WHAT YOU ARE ASKED TO DO: Write out exactly the lines below from the one containing "This screenshot has height=499, width=747." to the last, both ends kept, and nothing more; skip all pictures.

Pixel coordinate grounding data:
* * *
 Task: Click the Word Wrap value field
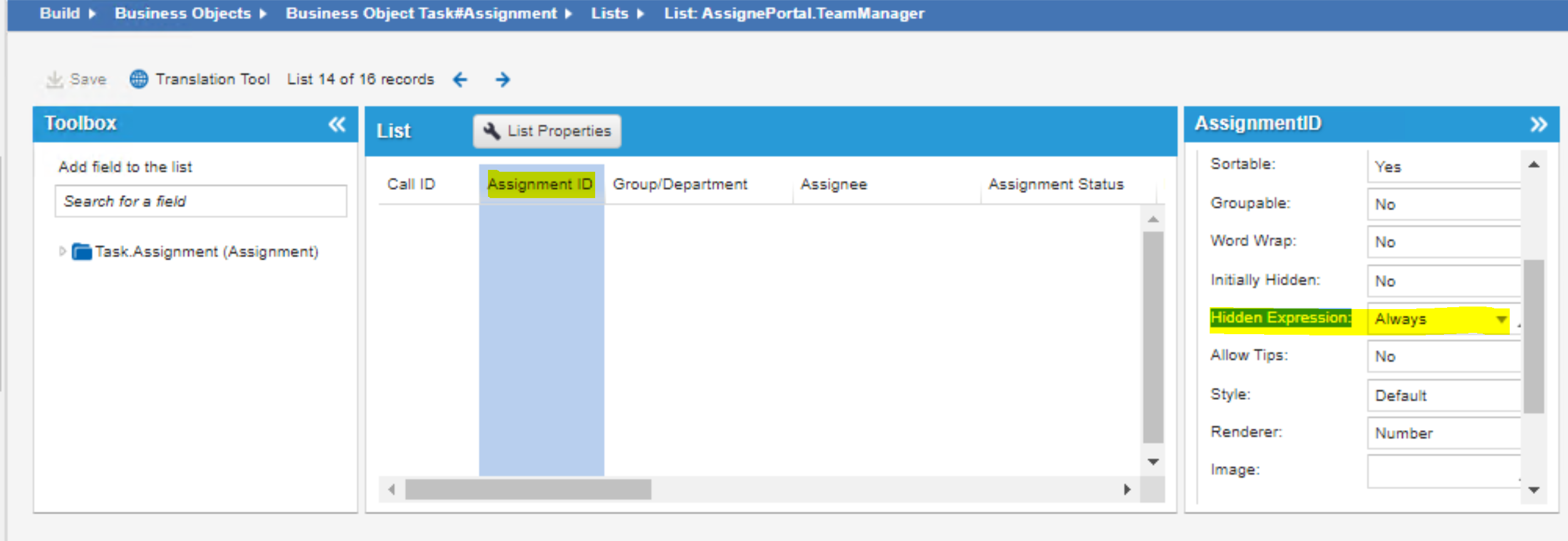pyautogui.click(x=1443, y=243)
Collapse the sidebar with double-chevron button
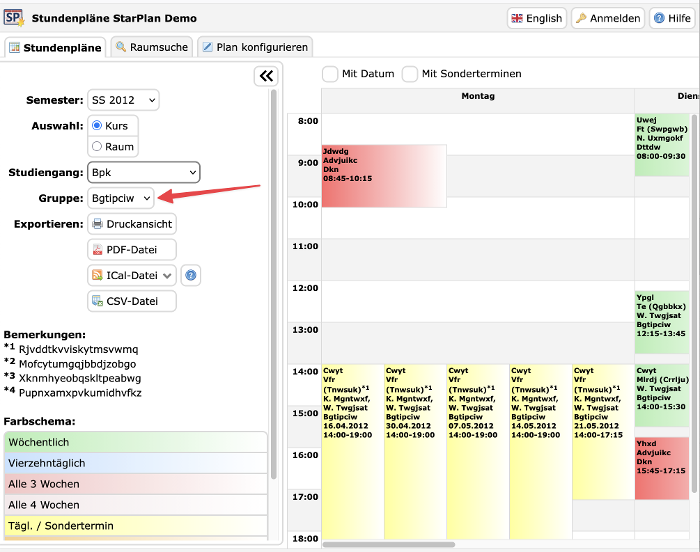 click(265, 76)
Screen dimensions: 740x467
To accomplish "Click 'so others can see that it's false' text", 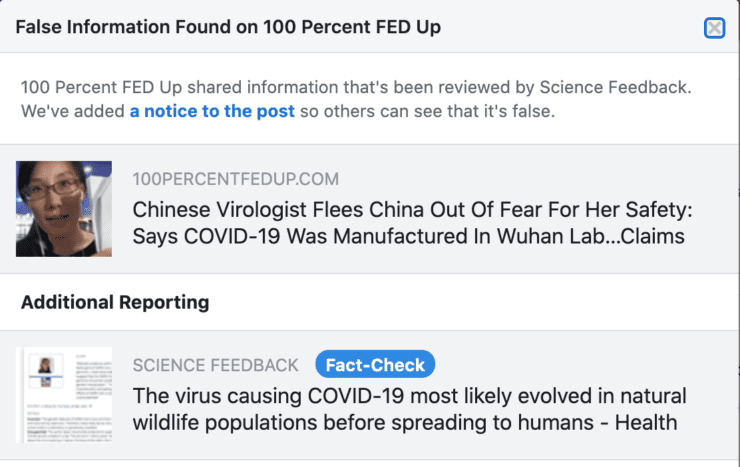I will [427, 111].
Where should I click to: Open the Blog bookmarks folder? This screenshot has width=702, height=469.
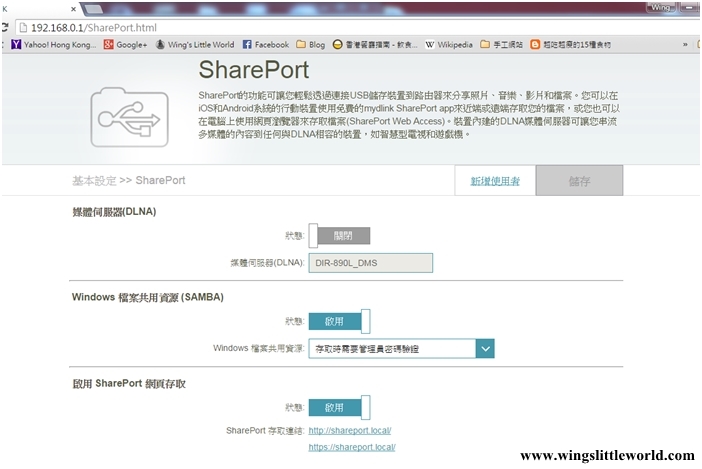[310, 44]
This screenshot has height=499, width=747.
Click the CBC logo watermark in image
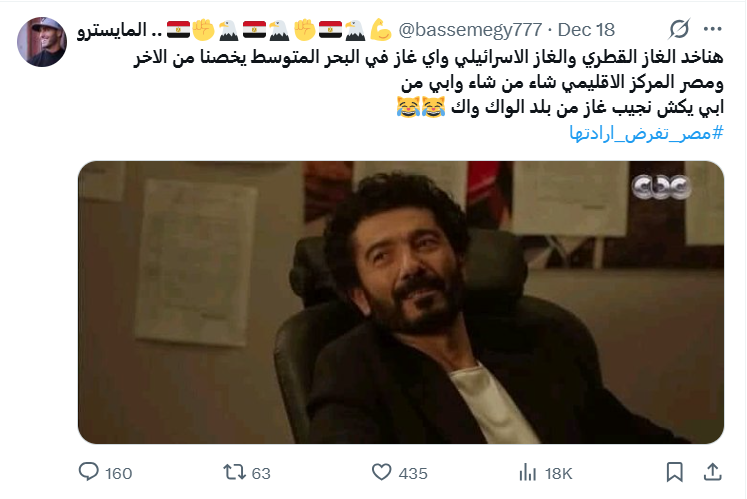coord(661,187)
* * *
RESPONSE AREA:
This screenshot has height=499, width=747.
Click the CBC logo watermark in image
coord(661,187)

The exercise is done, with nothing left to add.